Exercise objective: Search the entries below for the word "will" and copy every line where it appears.

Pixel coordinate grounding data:

== Segment start ==

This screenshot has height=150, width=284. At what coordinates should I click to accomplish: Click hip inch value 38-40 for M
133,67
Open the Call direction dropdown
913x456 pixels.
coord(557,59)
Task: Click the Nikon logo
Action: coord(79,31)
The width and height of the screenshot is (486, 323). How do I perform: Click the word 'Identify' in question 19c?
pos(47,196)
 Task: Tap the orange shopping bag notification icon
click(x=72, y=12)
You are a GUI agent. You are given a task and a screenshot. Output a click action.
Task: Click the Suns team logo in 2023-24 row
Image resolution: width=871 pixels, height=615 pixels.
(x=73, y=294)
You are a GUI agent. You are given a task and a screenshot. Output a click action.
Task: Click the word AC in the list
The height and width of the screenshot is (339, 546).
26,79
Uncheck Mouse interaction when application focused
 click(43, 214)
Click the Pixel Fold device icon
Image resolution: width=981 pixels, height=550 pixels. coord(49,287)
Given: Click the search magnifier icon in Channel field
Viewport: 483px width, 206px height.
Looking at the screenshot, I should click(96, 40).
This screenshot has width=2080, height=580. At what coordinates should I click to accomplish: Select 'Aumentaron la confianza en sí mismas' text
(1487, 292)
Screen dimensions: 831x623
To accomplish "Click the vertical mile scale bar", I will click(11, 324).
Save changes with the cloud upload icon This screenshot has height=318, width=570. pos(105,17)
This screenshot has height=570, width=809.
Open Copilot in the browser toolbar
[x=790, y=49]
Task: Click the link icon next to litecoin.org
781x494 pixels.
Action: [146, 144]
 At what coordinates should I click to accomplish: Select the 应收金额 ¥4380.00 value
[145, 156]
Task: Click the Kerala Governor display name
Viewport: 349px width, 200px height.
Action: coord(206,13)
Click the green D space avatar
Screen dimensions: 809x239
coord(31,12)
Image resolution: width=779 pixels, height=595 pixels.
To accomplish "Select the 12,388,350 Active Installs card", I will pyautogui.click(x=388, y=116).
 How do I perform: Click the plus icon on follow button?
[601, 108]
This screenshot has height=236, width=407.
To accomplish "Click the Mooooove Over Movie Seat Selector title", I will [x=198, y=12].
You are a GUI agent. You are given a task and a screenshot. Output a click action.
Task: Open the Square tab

== Segment end ==

Exercise result:
To accomplish "Click the vertical mile scale bar", I will click(11, 324).
To accomplish "Select the 12,388,350 Active Installs card", I will pyautogui.click(x=388, y=116).
To accomplish "Click the Mooooove Over Movie Seat Selector title", I will [x=198, y=12].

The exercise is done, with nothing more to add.